Your task: Here, set down only the lines between the line that contains "This screenshot has width=925, height=387." and the final line of the material, both included, exactly as written. Skip the pictures.

Data for processing:
- Opening Delimiter -

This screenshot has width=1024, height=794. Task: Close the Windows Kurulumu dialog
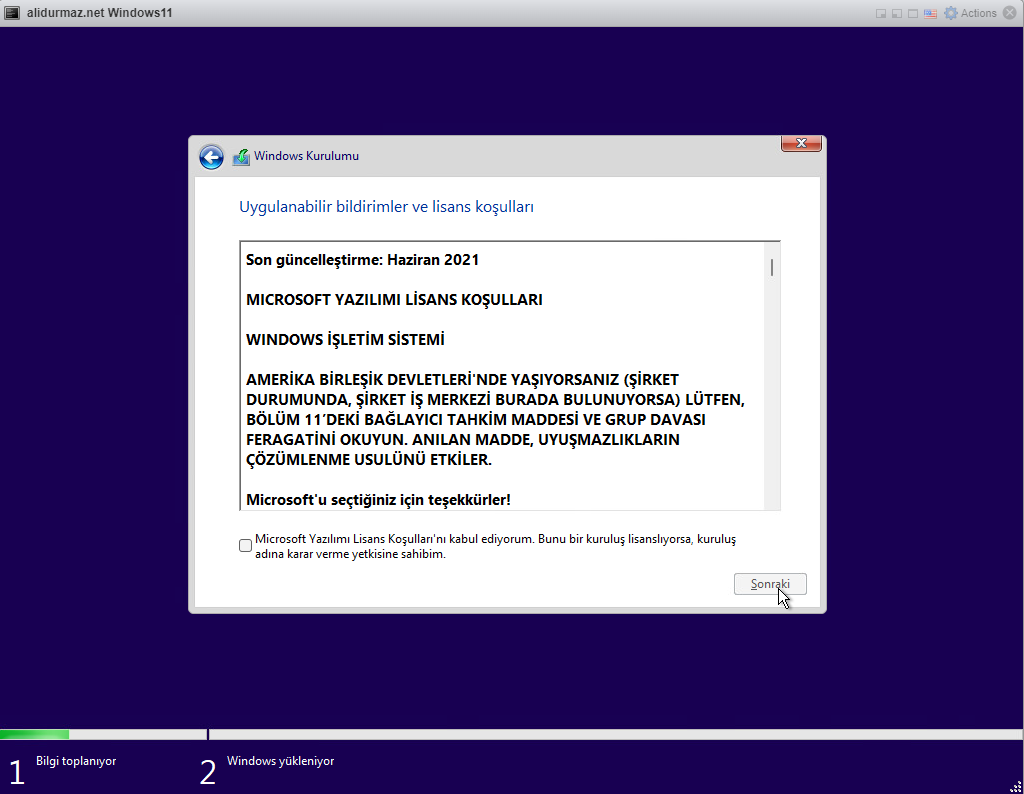pos(801,142)
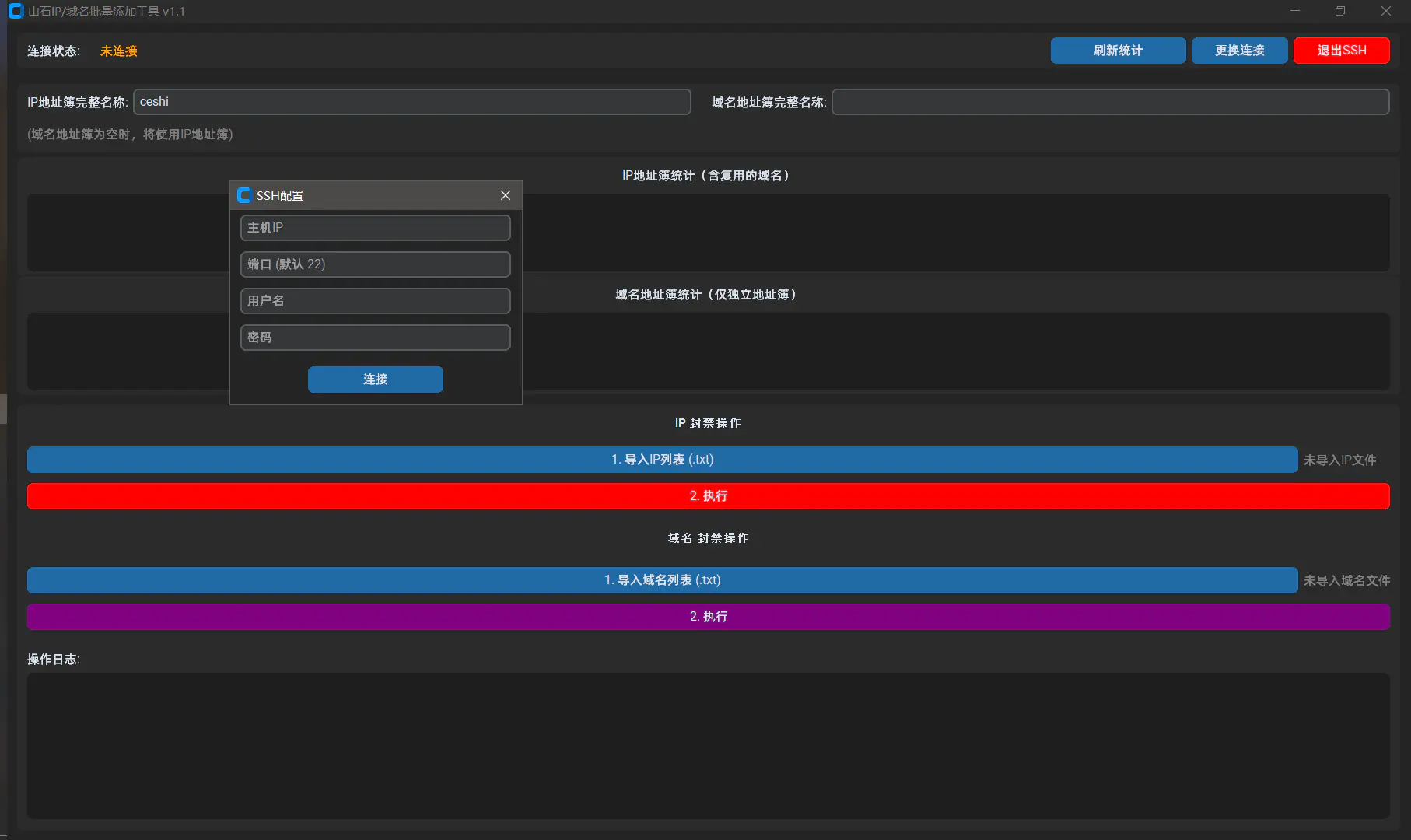
Task: Close the SSH配置 dialog
Action: [x=506, y=195]

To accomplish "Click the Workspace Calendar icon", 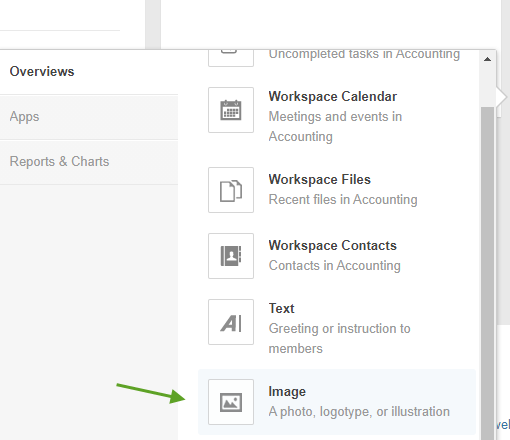I will (231, 110).
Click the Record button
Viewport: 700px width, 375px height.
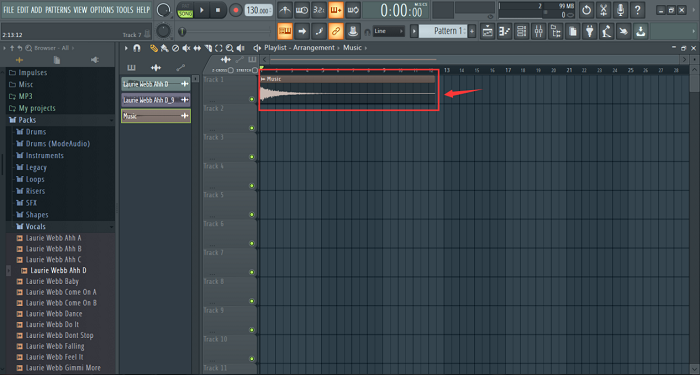[x=235, y=10]
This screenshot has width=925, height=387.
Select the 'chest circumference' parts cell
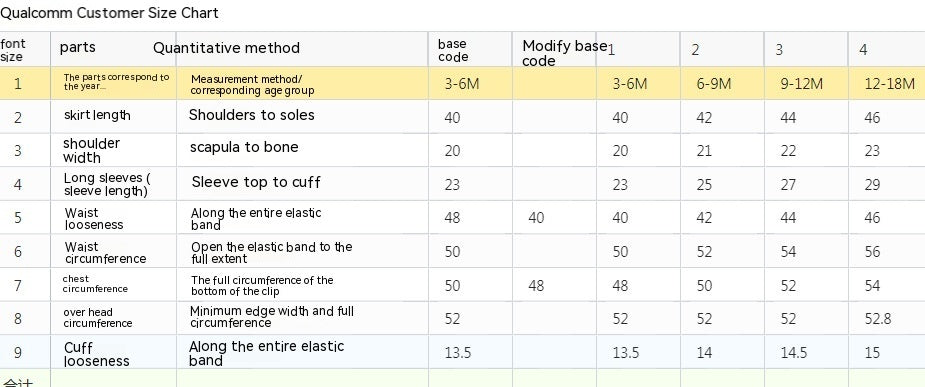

- Closing Delimiter -

Answer box:
This screenshot has width=925, height=387.
Select the 'chest circumference' parts cell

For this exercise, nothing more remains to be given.